Amsterdam & Partners LLP is an international law firm based in London and Washington DC. According to their website they “proactively manage disputes and crises before they become shocks, damaging the reputation and/or negatively impacting the bottom line of businesses.” This firm was hired by the DESA company to help defend the company’s name and help the defense of the DESA employees and executives that have been arrested in relation to the assassination of Berta Cáceres.
Amsterdam & Partners LLP founder Robert Amsterdam stated about the ‘Greenspan report’: “The GAIPE report almost singlehandedly shaped what we have all been reading about the Berta Cáceres murder for more than a year now…Based on that report, many NGOs, who, frankly, should know better, have been quick to prejudge the Cáceres case, but as the Greenspan Report makes clear, they have done so without credible evidence and with gross disregard for the legal rights of DESA’s employees.”
Last week, the Spanish newspaper El Comercial published an interview with Amsterdam titled: “In the Berta Cáceres case, the NGOs support without knowing, a criminal organization”. In the interview Amsterdam defames COPINH for being against progress and “renewable energy”, for twisting the will of the local community, for causing the loss of millions of dollars invested into the Agua Zarca hydroelectric project with their protests, and above all denounces COPINH for slandering DESA and unjustly accusing them of being responsible for the assassination.

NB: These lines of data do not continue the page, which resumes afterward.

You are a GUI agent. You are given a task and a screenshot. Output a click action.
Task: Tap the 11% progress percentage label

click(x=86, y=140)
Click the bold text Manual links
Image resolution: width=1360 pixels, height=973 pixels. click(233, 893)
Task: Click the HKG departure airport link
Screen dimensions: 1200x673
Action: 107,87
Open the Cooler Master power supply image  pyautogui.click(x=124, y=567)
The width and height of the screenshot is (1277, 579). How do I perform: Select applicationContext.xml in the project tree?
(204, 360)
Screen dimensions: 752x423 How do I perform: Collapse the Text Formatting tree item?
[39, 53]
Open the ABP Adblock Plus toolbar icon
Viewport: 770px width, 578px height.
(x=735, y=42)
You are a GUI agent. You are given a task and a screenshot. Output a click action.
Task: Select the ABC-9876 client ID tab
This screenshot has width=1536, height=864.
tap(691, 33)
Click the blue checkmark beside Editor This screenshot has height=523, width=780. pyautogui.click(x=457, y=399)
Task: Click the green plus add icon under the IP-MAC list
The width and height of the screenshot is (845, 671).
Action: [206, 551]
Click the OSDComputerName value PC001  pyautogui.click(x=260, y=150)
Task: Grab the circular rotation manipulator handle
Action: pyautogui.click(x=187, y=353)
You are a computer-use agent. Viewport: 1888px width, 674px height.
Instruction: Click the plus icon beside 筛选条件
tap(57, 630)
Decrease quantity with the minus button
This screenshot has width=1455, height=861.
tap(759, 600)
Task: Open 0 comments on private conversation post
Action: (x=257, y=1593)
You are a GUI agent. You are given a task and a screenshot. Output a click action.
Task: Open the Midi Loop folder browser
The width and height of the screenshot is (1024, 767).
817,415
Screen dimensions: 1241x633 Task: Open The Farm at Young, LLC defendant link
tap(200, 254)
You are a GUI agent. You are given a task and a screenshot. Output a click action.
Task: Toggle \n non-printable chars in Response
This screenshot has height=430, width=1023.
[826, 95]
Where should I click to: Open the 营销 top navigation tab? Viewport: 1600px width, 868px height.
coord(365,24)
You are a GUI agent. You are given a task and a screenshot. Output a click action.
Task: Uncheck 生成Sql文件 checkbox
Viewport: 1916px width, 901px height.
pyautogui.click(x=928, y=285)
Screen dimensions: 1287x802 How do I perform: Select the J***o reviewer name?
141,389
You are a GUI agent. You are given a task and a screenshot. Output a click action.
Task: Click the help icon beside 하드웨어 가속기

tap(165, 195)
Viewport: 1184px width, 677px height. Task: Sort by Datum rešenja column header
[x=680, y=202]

Amsterdam also published a full page opinion piece in Honduran daily El Heraldo on Sunday October 14, the day before the trial was set to resume, titled “What is the real agenda of COPINH”. In this piece, he attacks COPINH for “lying” and “making up evidence” in their campaign against DESA. “In this case, COPINH has put its own agenda above the most fundamental human rights…they are using the assassination of Berta Cáceres for political goals, at the cost of justice.”
The accusations this lawyer makes against Berta’s daughters, son, mother and comrades of COPINH are unfounded and the motives are transparent. Amsterdam works to defend the rich and powerful to save their names and keep them out of prison. It is also very telling that DESA and its partners would rather spend millions of dollars on expensive international firms then to face justice for the crime that they have been proven to commit.
Bertha Zúniga, the current coordinator of COPINH and one of Berta Cáceres’ daughters, wrote on her public facebook page: “To Amsterdam and Partners: COPINH does not “lobby”, we don’t even know what that is. The world does not doubt that DESA is my mom’s murderer, it’s simple and clear “there is no force in the world capable of crushing the force of truth and ideas”, and all of the money Atala family is investing in paying you and your public relations company will be a failure.”
As COPINH and Berta’s family ward off attacks by international lawyer firms, it continues strong in its demands for a fair trial and justice for their leader Berta Cáceres. In theory, the trial will resume when all of the appeals and legal injunctions have been addressed. One date which has been putting pressure on the proceedings is that on November 2nd, the preventative prison will expire for four of the eight defendants who are implicated in this current trial. However, even if the trial resumes tomorrow, due to the complexity of the case it is likely that four defendants may be defending themselves in liberty.